Exercise prompt:
Copy out each record that follows exactly, and omit any picture you find.

Exercise data:
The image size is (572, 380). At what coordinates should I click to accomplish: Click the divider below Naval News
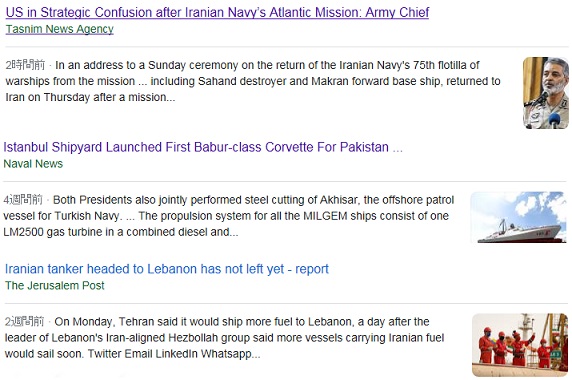pyautogui.click(x=285, y=181)
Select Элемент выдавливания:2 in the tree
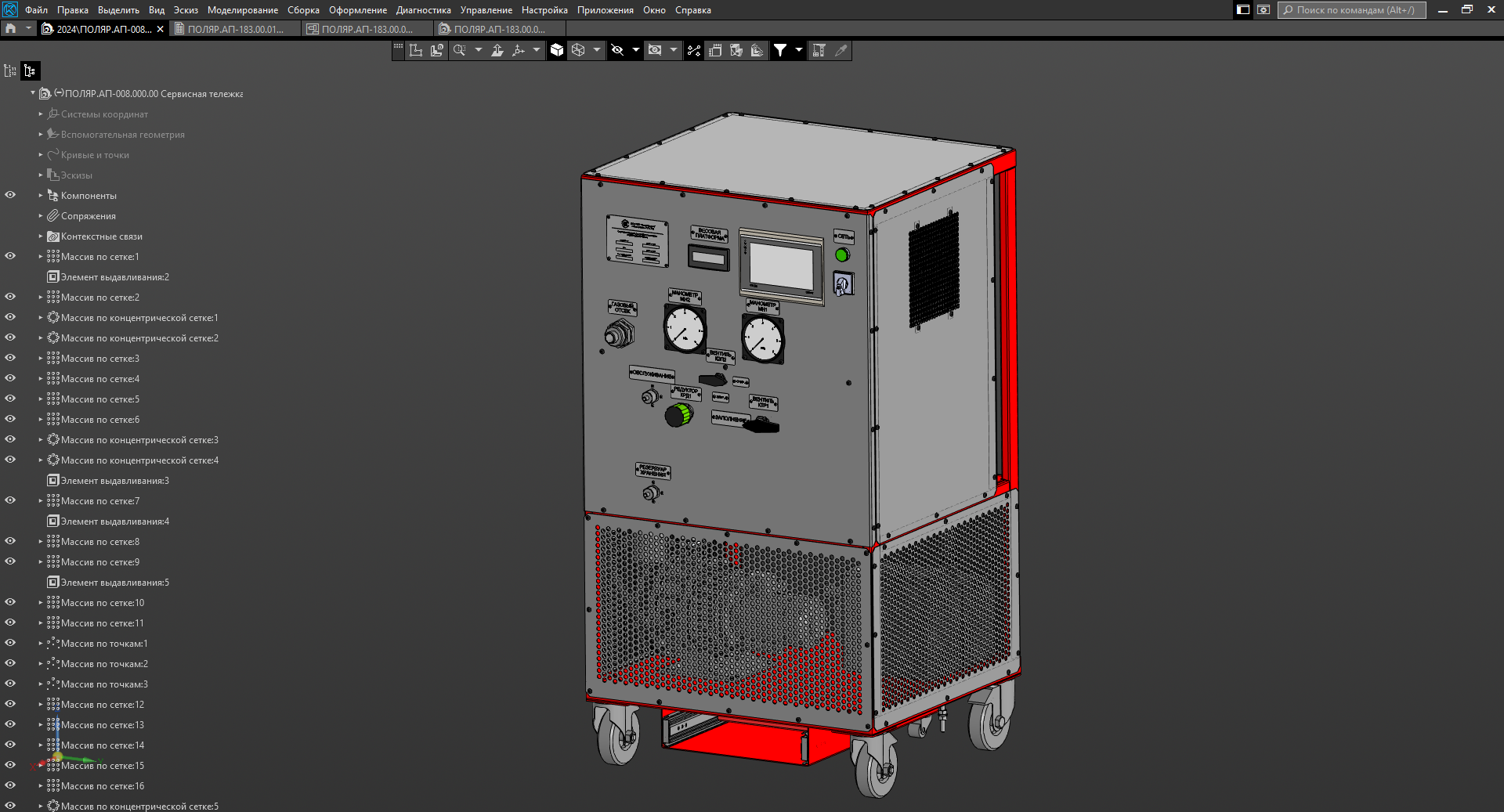 click(114, 277)
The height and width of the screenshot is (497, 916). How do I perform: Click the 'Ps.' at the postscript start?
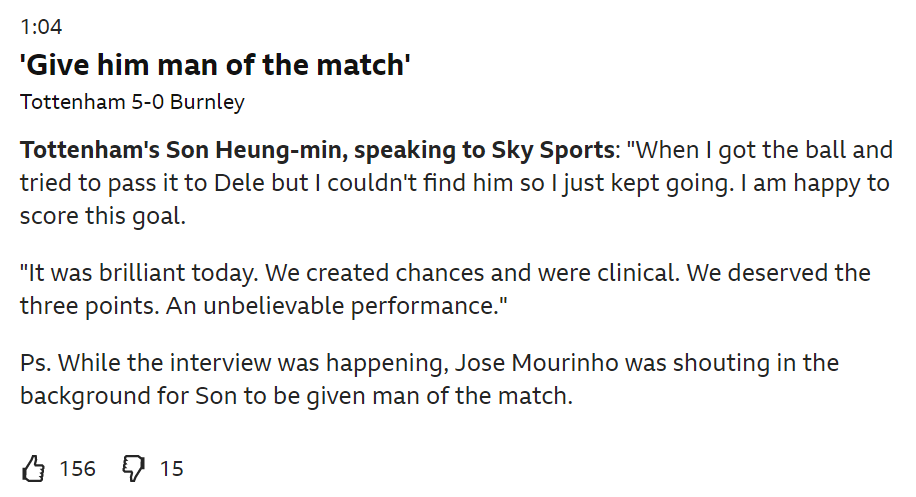pyautogui.click(x=36, y=363)
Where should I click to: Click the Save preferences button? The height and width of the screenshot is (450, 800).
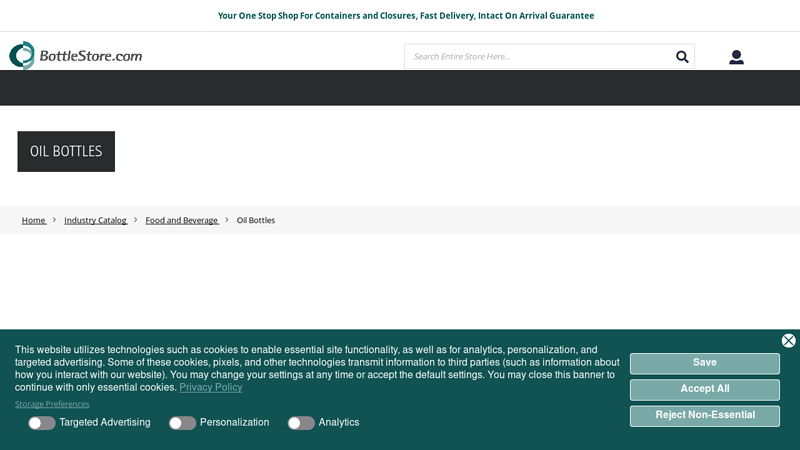point(704,363)
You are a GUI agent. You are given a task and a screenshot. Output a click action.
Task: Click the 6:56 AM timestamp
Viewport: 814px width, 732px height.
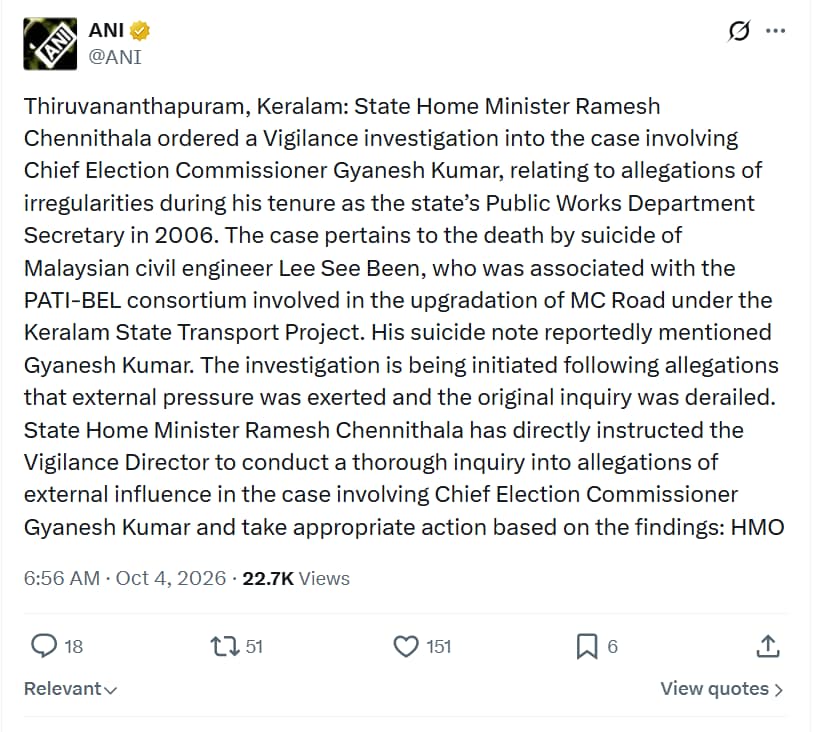(x=62, y=578)
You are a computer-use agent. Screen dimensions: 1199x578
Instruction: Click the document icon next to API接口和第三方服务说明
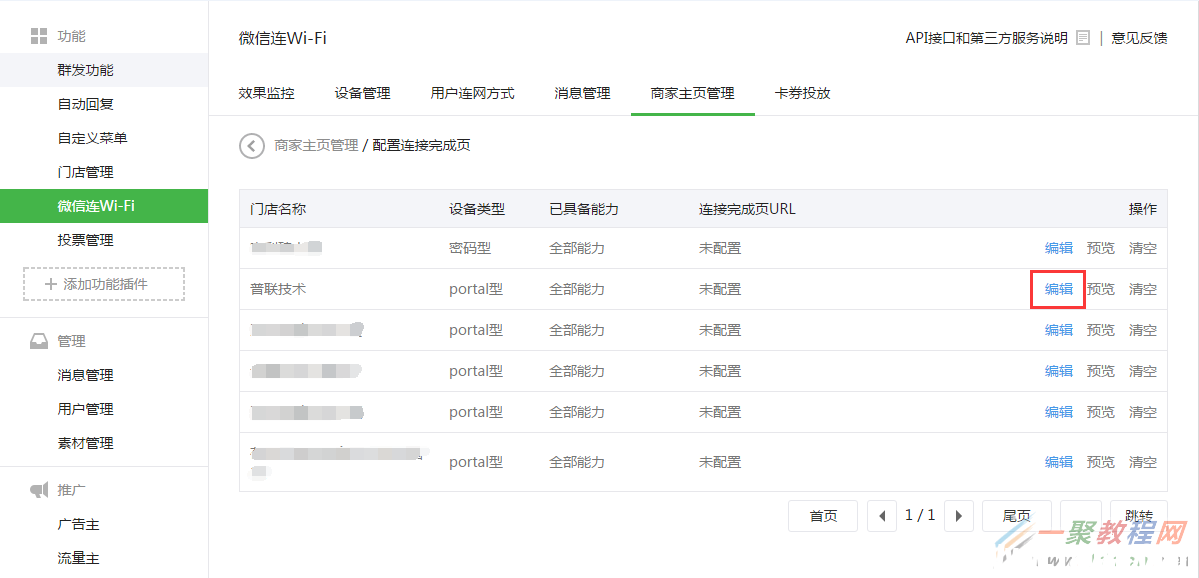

Solution to the problem:
The image size is (572, 380). At what coordinates should I click to accomplish: Click the divider below Naval News
pyautogui.click(x=285, y=181)
Select Элемент выдавливания:2 in the tree
 click(114, 277)
The height and width of the screenshot is (497, 916). How do I perform: Click the 'Ps.' at the postscript start?
pyautogui.click(x=36, y=363)
Where should I click to: Click the Save preferences button? The height and width of the screenshot is (450, 800).
point(704,363)
You are a GUI agent. You are given a task and a screenshot. Output a click action.
Task: Click the 6:56 AM timestamp
Viewport: 814px width, 732px height.
(x=62, y=578)
You are a computer-use agent. Screen dimensions: 1199x578
Instruction: Click the document icon next to API接口和第三方服务说明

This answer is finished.